Apparently, these folks missed Reid on NPR on November 19, when he first floated the Scalia trial balloon. "If [the Bush White House], for example, gave us Clarence Thomas as chief justice, I personally feel that would be wrong," Reid said. "If they gave us Antonin Scalia, that's a little different question. I may not agree with some of his decisions, but I agree with the brilliance of his mind."

And there, of course, is the rub. It's not likely we'd be seeing the nation's top Democrat giving big, sloppy kisses to one iconic conservative Supreme Court justice unless the purpose were to make a cuckold of another. Apparently, the Democrats are so terrified that President Bush will nominate Justice Thomas to helm the court that they're slyly offering up a smooth confirmation should Scalia be tapped instead.

What an odd spectacle. And what an odd admission. It's hard to avoid the obvious conclusion: Bush's habit of appointing qualified minority candidates for top spots in his administration is having a profound effect on American politics -- or, at least, top Democrats seem to believe it is having such an effect.

Thomas' appointment would fit a natural progression. Appointed by the first President Bush in 1991, Thomas has since become a leading champion on the court of strict construction of the Constitution. Asked what kind of judges he would appoint in the future, Bush has consistently held Thomas (along with Scalia) up as an example.

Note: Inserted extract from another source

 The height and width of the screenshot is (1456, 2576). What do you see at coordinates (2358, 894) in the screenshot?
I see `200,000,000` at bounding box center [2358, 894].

Nothing would be less surprising than for Bush to seek to elevate this man.

And how similar this is to Bush's relationships with his two most prominent minority cabinet appointments to date, incoming Secretary of State Condoleezza Rice and incoming Attorney General Alberto Gonzales.

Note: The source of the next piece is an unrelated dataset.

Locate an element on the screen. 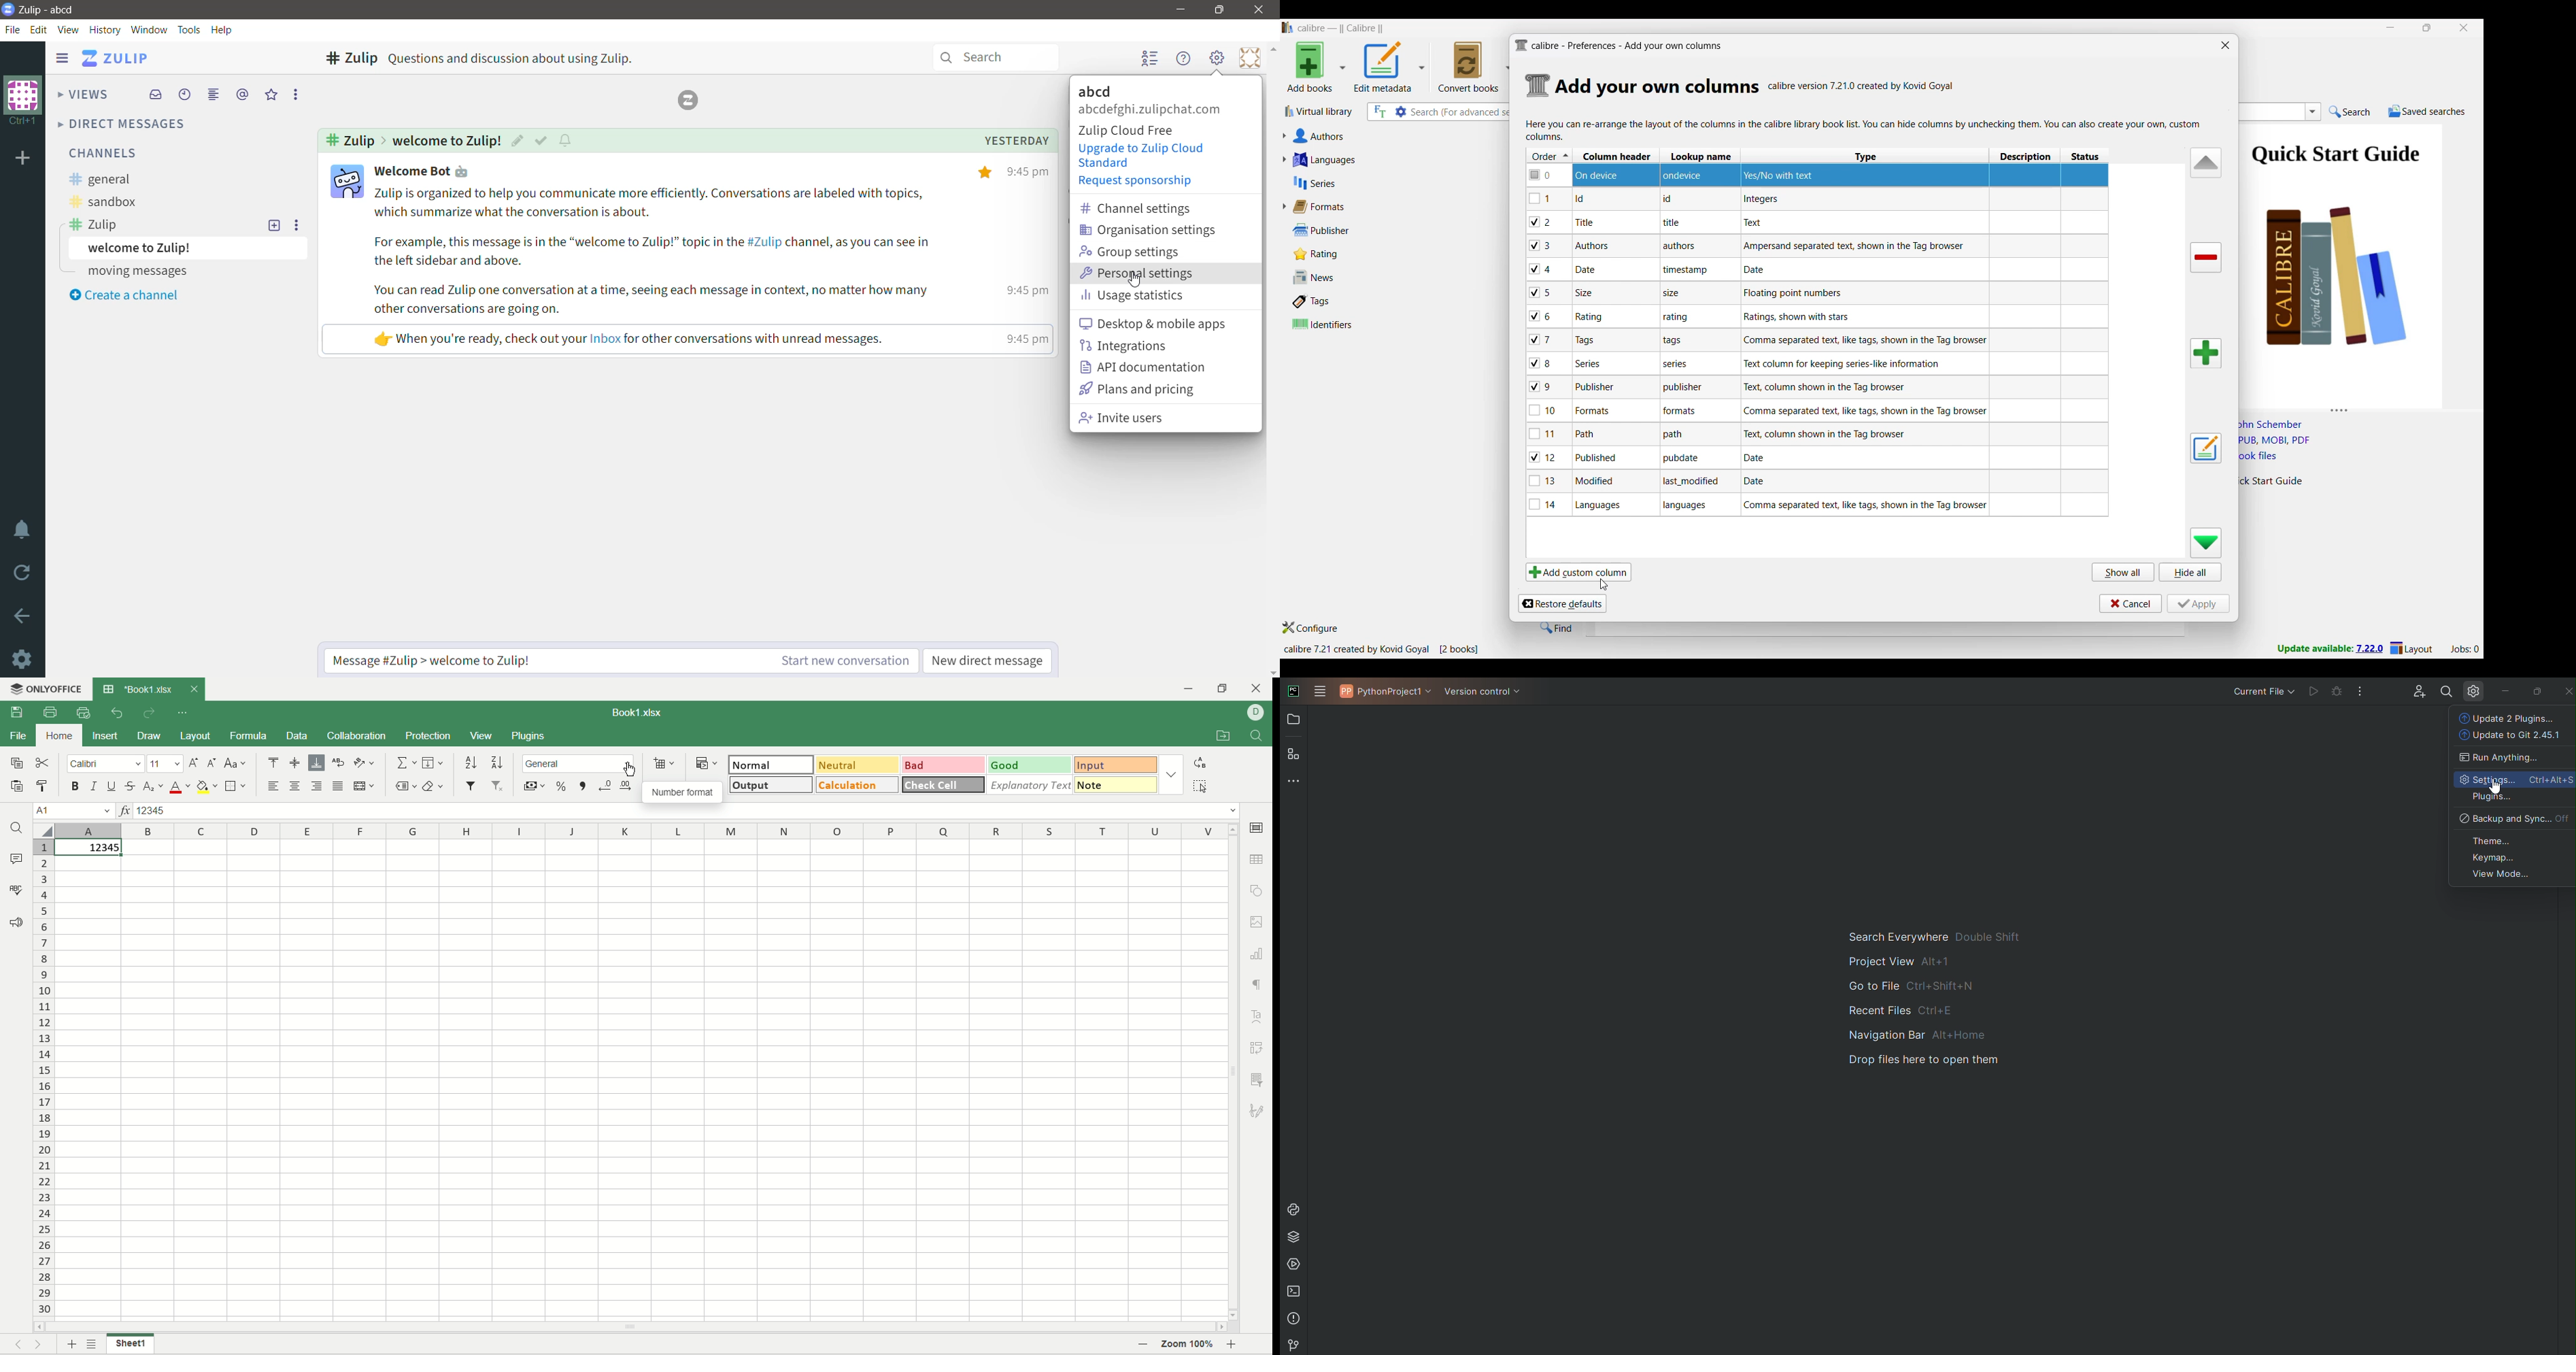  remove filter is located at coordinates (496, 786).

These are not token candidates. Bush is not using them as instruments to paint a cabinet that "looks like America." These are his confidants. These are the people he trusts. These are the people he respects.

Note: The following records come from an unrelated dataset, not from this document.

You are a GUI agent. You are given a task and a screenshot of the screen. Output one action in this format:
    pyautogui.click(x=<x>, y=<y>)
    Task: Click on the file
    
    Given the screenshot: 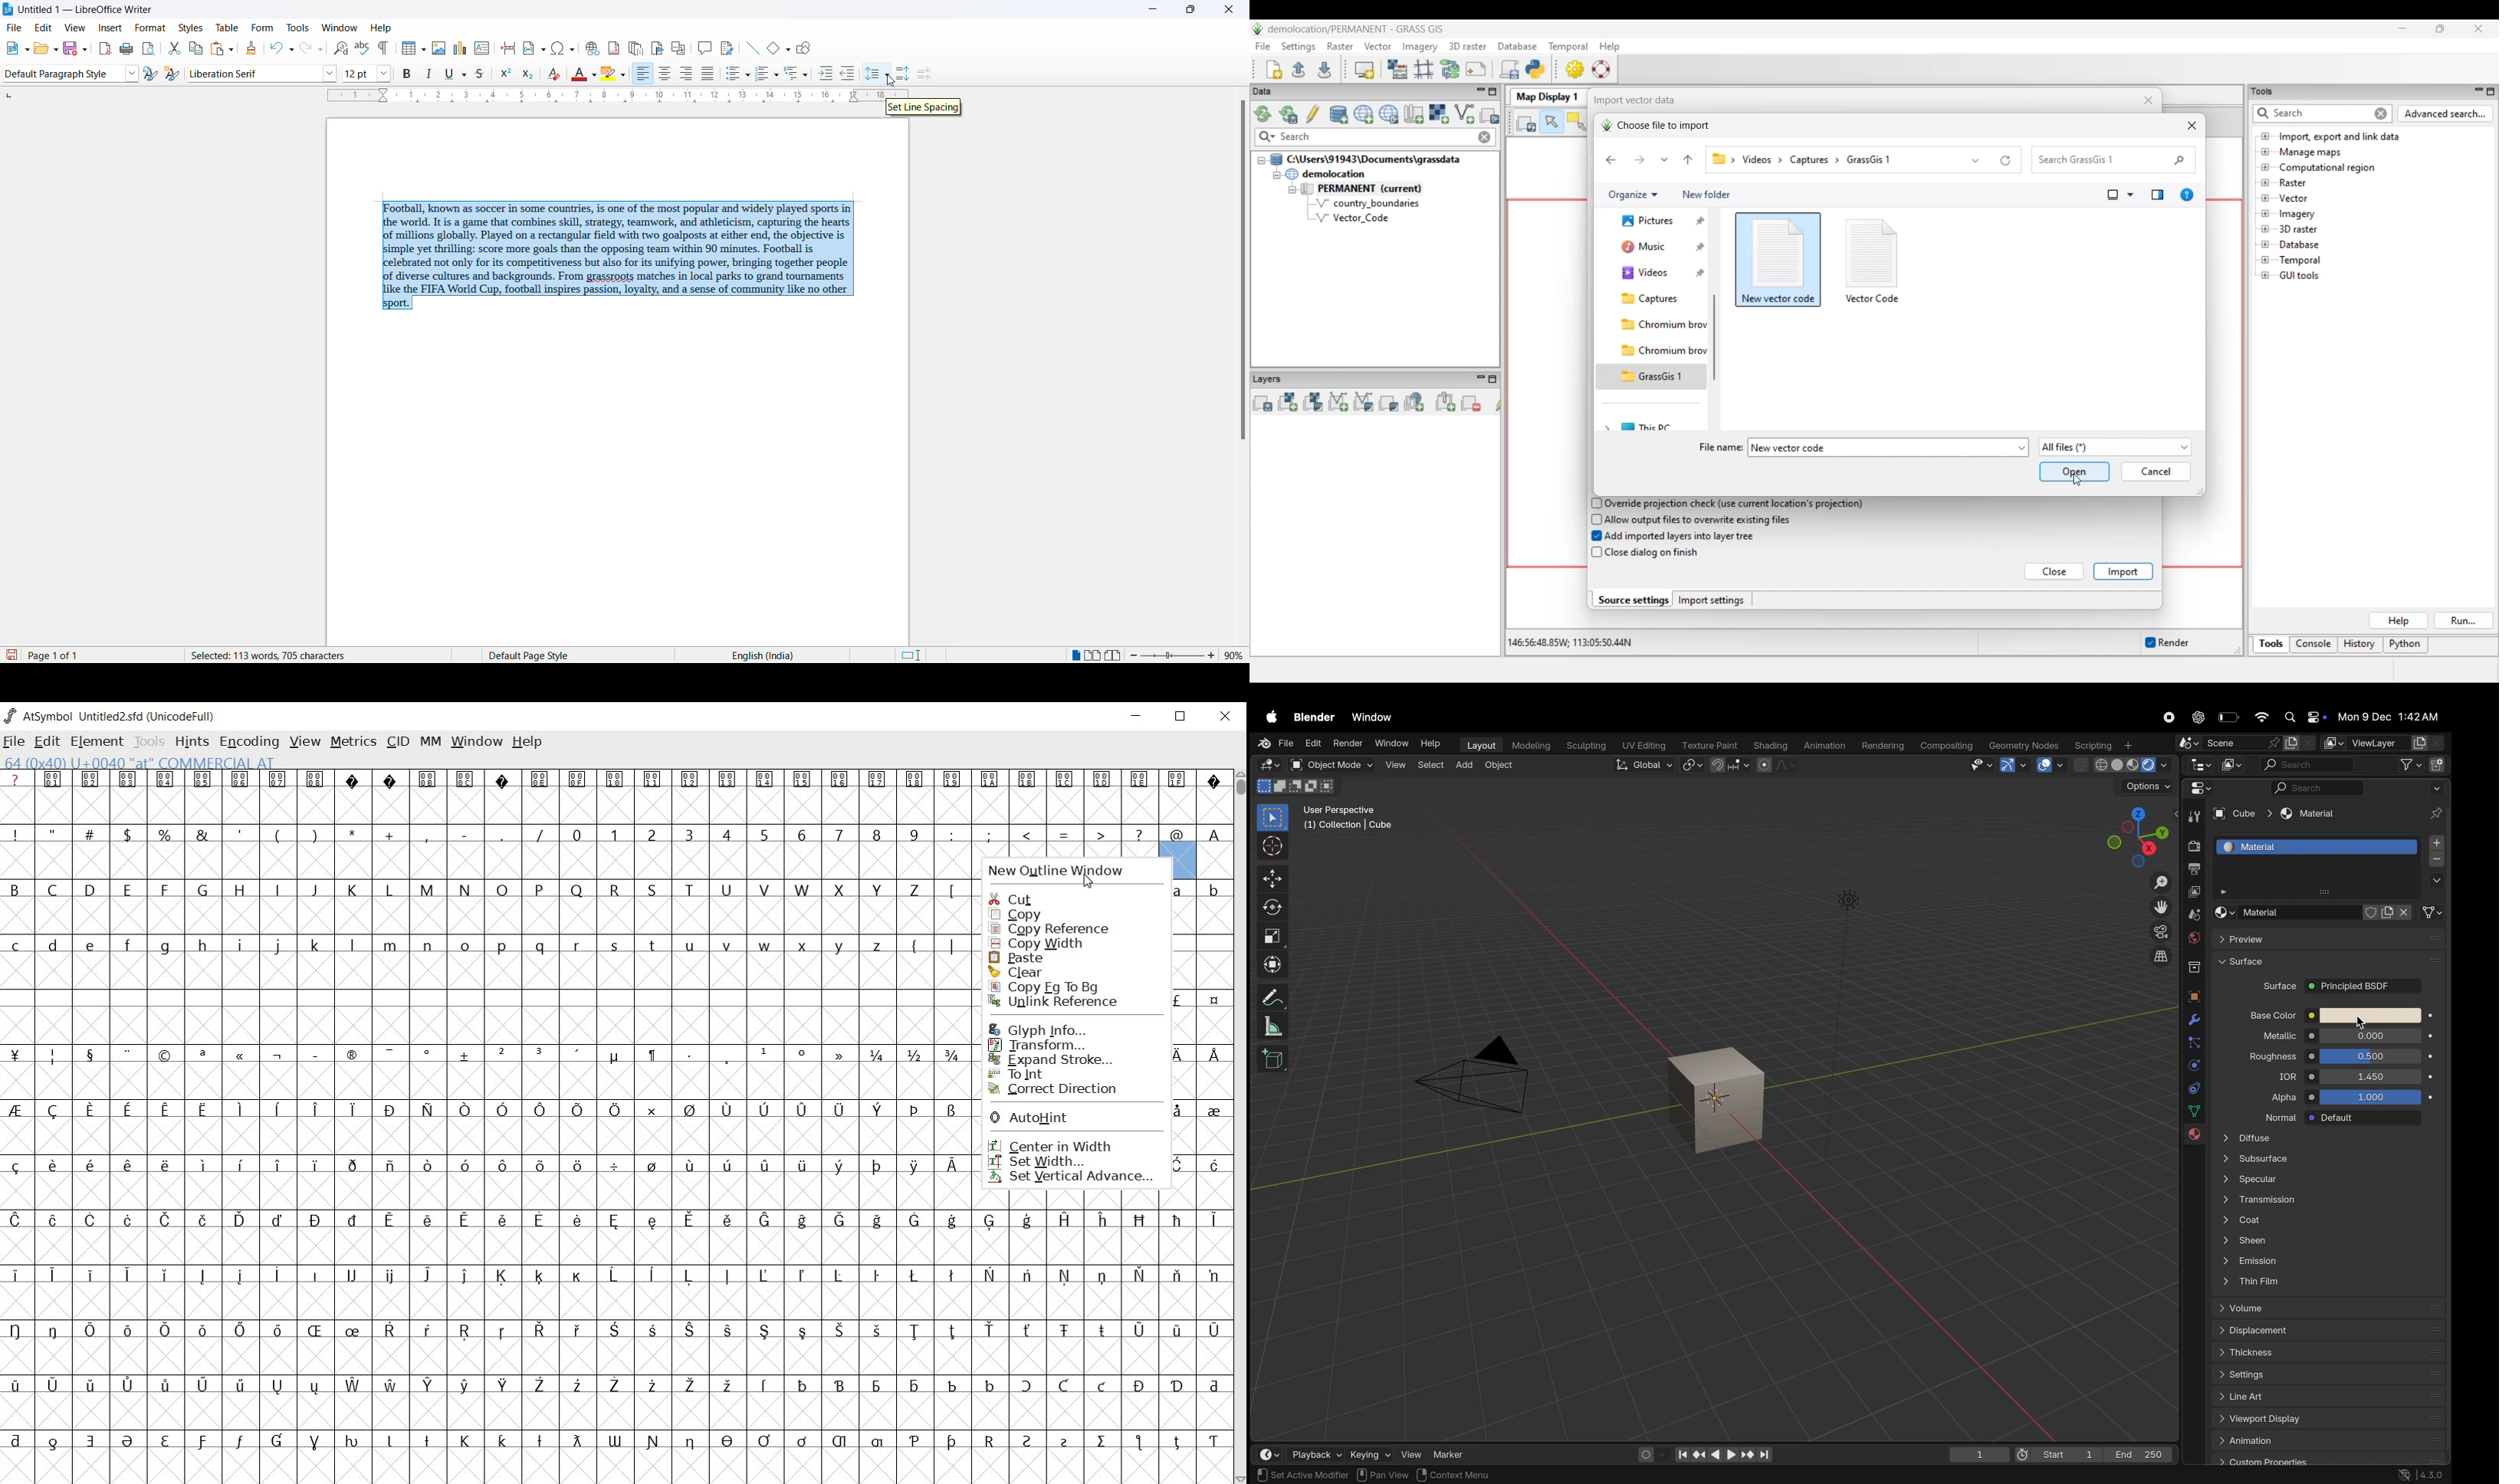 What is the action you would take?
    pyautogui.click(x=17, y=27)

How devastating it would be to the Democratic Party, its leaders are now seeing, were it to be a Republican president to appoint the first black chief justice in our nation's history.

No one should be fooled into thinking that the upcoming nomination and confirmation battle -- and it is likely upcoming, as Rehnquist regrettably cuts back on his court-related work day-by-day -- is about ideology or judicial temperament. Bush was reelected with a mandate, and a large Republican majority was sent to the Senate. The chief justice is going to be conservative, and pretty darned conservative at that, one way or another.

We're in symbolism territory now. Which is not without its ironies.

In their quest to deny a qualified black candidate a job, the Democrats risk installing a tremendously effective Chief Justice Scalia. Right now, there are folks out on the Internet trying to convince themselves and each other that letting Scalia slip through would be devilishly clever. He'll be a terribly ineffective chief justice, they say, because he's been so relentlessly nasty to some of his colleagues over the years -- especially in his dissenting opinions.

That's possible. But these people are assuming that an extremely brilliant man is incapable of mending a few fences and engaging in some good-old-fashioned office politics.

These same folks, breaking from the more-than-a-decade-old Thomas-is-Scalia's-puppet line, also argue that Thomas is an even more extreme conservative than Scalia. But while it's nice to hear Thomas get credit for his extremism (in defense of liberty, it's no vice), he'd still only get one vote as chief justice -- so it's not much of a reason for Democrats to support Scalia.

Ultimately, however, the Democrats seem ready to make their bed.

Republicans should just sit back and enjoy it all. After all, they're like kids in a candy store at this point. It'll be a sweet day for them either way.